Sunday, December 21, 2014

Q&A with Jon Katz


Jon Katz is the author of 26 books, including his most recent, Saving Simon: How a Rescue Donkey Taught Me the Meaning of Compassion. He has written for a variety of publications, including The New York Times and The Wall Street Journal, and he lives in upstate New York.


Q: How did Simon first come into your life?

A: As described in the book, Simon was brought to me by the New York State Police and animal control, which took him off of a farm upstate and arrested the farmer on charges of animal neglect and cruelty. I already had two donkeys, so I was a logical choice, and I agreed to take him in and help him heal.

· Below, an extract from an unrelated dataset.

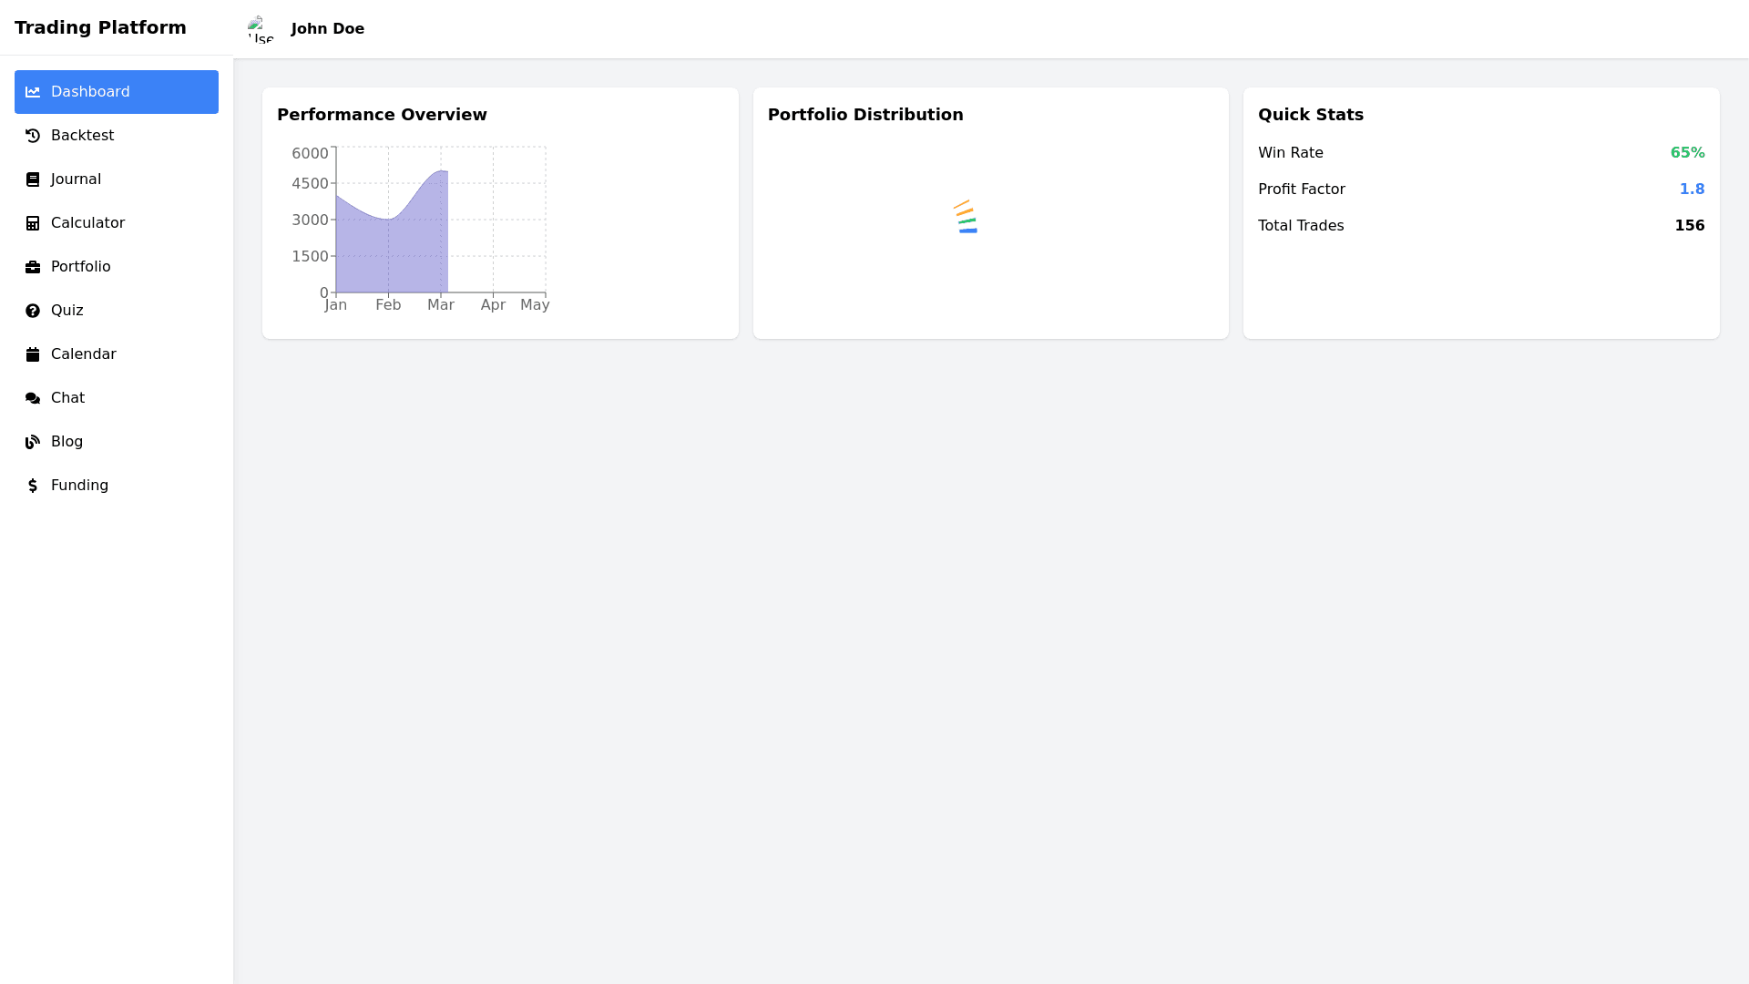Click the Quiz question-mark icon

coord(33,311)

Q: You write, “Simon made me see myself in a jarring, intensely emotional way.” How did you identify with him?

A: Simon seemed the ultimate outsider to me, neglected and alone; this is often how I felt when I was a child. I identified with that feeling.

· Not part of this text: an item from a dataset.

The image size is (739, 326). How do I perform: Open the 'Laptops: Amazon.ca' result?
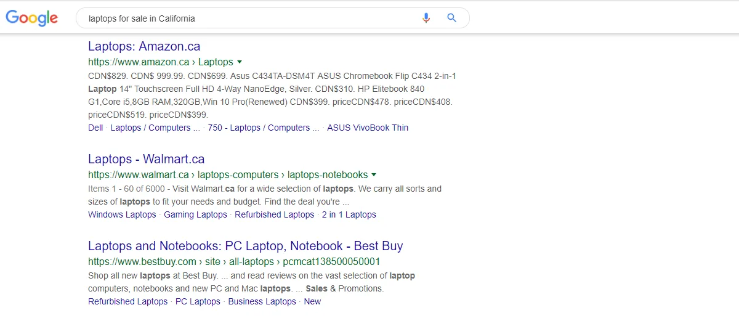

Q: Looking back over the centuries, what has been the relationship between humans and donkeys?

A: Donkeys and humans have worked and lived closely with one another for thousands of years; there are many references to donkeys in the New and Old testaments, in the Kabbalah, in great paintings and many works of literature.

Donkeys were the cars and tractors and trucks of the world, and in many countries still are. They are among the most celebrated and painted and represented animals on the earth. They helped people build the world, move goods, get from one place to another. We owe them a great deal; they are our partners in the world in so many ways.

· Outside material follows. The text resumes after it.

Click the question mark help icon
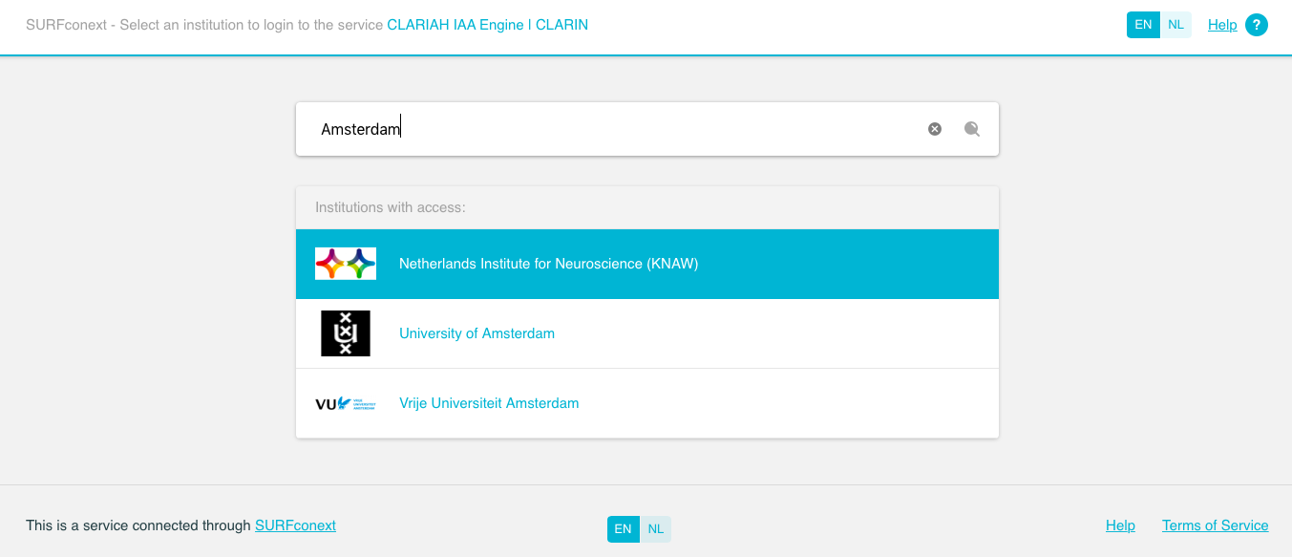 point(1256,25)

Q: In the book, you ask the question, “Is compassion some ephemeral and unachievable goal for people, or is it really possible?” What do you think?

A: Compassion is possible, but difficult. We tend to be compassionate to people we like, not people we don't. Everybody loves leaders like Gandhi, Martin Luther King, the Dalai Lama. They all do or did preach compassion, yet you see very little of it in our world. Just look at the news. It is an achievable goal, but not an easy goal.

Q: How is Simon doing now?

A: Simon is doing wonderfully, he is healthy, alert and active, he loves attention and has many friends and admirers. He is never far from Lulu and Fanny; the three donkeys are inseparable.

Q: What are you working on now?

A: I'm working on a book called "Talking To Animals," about my work over the past 15 years learning how to communicate with animals. Few of us live around animals any longer; we are losing a sense of what they are really like beyond creatures who need rescue, beyond furbabies.

We need a wiser and more mystical understanding of animals, and I hope to offer that in my next book, which deals with communicating through emotions, movement, food and visualizations.